Grim Covid-19 milestone marked on Copacabana beach

RIO DE JANEIRO, 1 May 2021:

Activists yesterday paid tribute on Rio de Janeiro’s Copacabana beach to Covid-19 victims after the official death toll in Brazil – one of the countries hardest hit by the pandemic – surpassed the 400,000 mark.

The non-governmental organisation Rio de Paz conducted the event in protest over rightist president Jair Bolsonaro’s management of the health emergency – which has left more people dead in the first four months of 2021 than during all of last year.

Members of that NGO lined up 400 body bags on the beach to symbolise the 400,000 deaths attributed to Covid-19, a grim milestone that was reached on Thursday.

“It’s a reproduction of … the current moment in our history,” said Rio de Paz president Antonio Carlos Costa.

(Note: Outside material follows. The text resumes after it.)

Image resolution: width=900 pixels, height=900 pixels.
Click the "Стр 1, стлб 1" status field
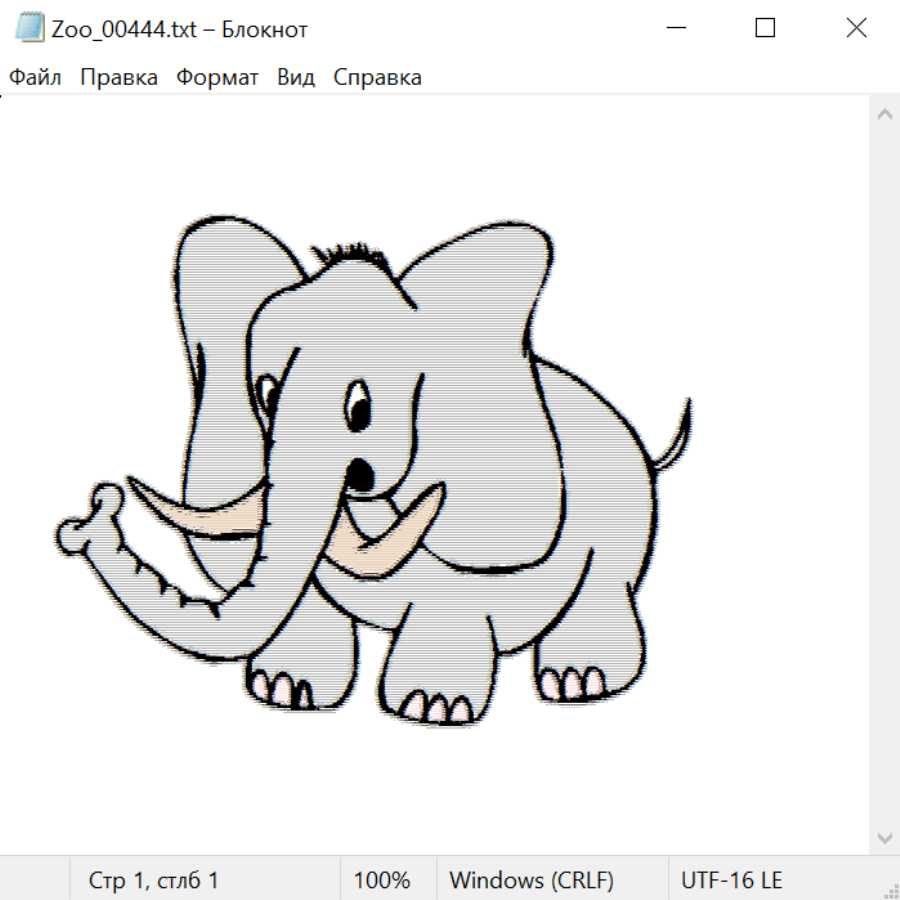click(x=153, y=880)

The country’s first coronavirus fatality was registered on 12 March 2020 and in just over 13 months, the death toll has climbed to 401,186.

The South American country accounts for nearly 13% of the coronavirus deaths registered worldwide even though its population of roughly 210 million is less than 3% of the global total.

Brazil has the second-highest number of Covid-19 deaths worldwide after the US and the third-most confirmed coronavirus cases after the US and India, which is currently the epicentre of the pandemic.

“These are facts that weren’t fabricated by the media, and it’s humiliating for our democracy. Remaining silent at this time is to be complicit in crimes committed by Brazil’s governing class,” Costa said.

“The federal government has made a lot of mistakes since the onset of the pandemic. It downplayed the deadly power of the virus, didn’t provide the country with a plan at the national level and prescribed medications with no scientific evidence whatsoever.”

Bolsonaro, who survived a bout with Covid-19 last year, famously dismissed Covid-19 as a “measly flu” while also flouting social distancing recommendations and railing at Brazil’s governors for imposing lockdown measures in their states.

Earlier this month, however, he shifted from denying the seriousness of Covid-19 to labelling it as “practically impossible” to eradicate.